**Records for the task**
++++

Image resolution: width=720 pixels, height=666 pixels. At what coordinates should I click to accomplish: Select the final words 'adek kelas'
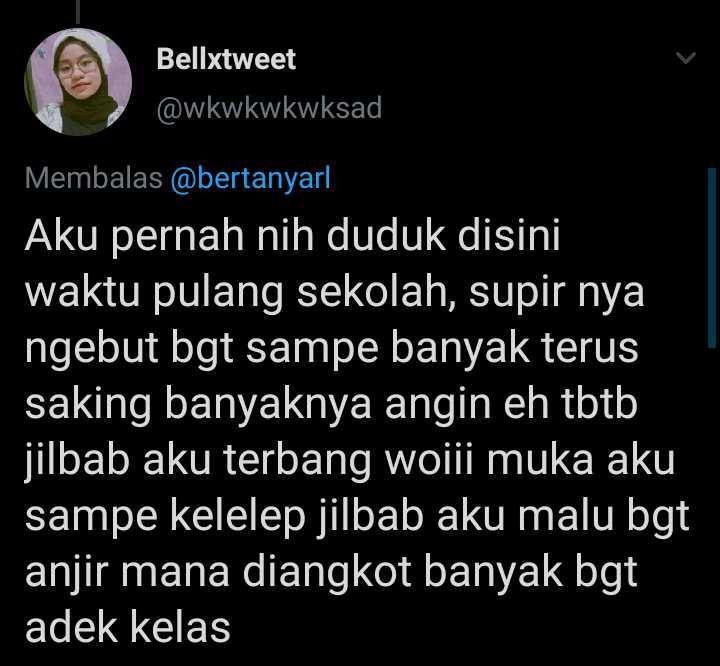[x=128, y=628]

++++

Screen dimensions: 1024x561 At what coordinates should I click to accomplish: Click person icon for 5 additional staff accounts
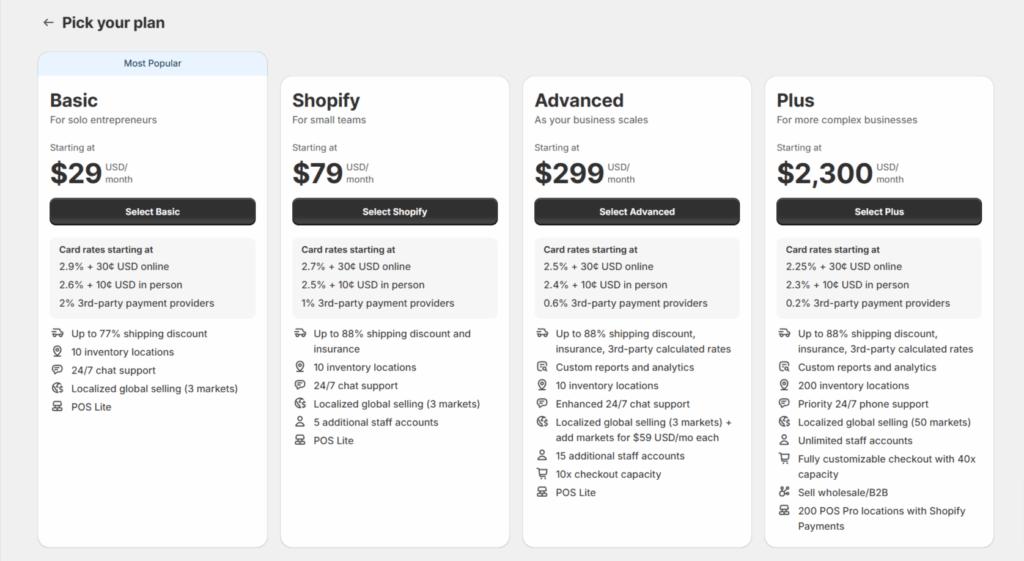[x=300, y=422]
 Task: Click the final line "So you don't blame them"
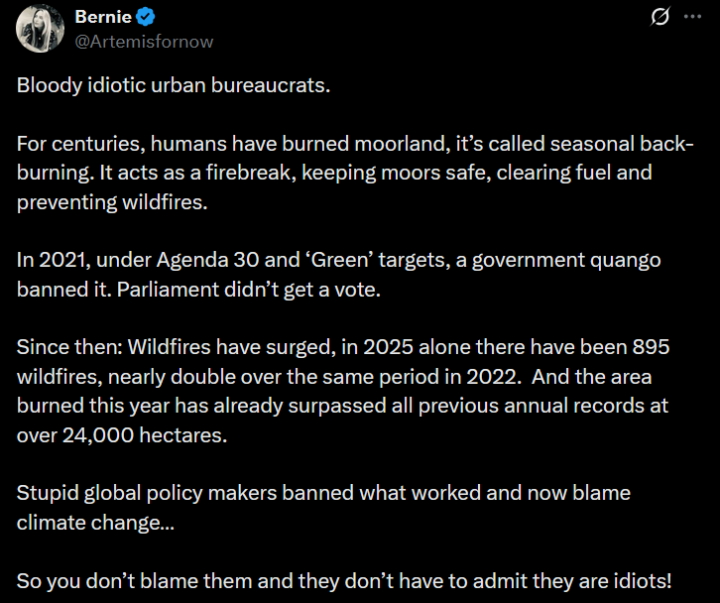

++++

**Activity**
Copy the lines above between the one holding "Screen dimensions: 1024x561" and the one holding "Task: Click the", inclusive. Drop the pictures.

**Response area**
Screen dimensions: 1024x561 At what coordinates should I click to accomplish: Click person icon for 5 additional staff accounts
[x=300, y=422]
 Task: Click the final line "So you don't blame them"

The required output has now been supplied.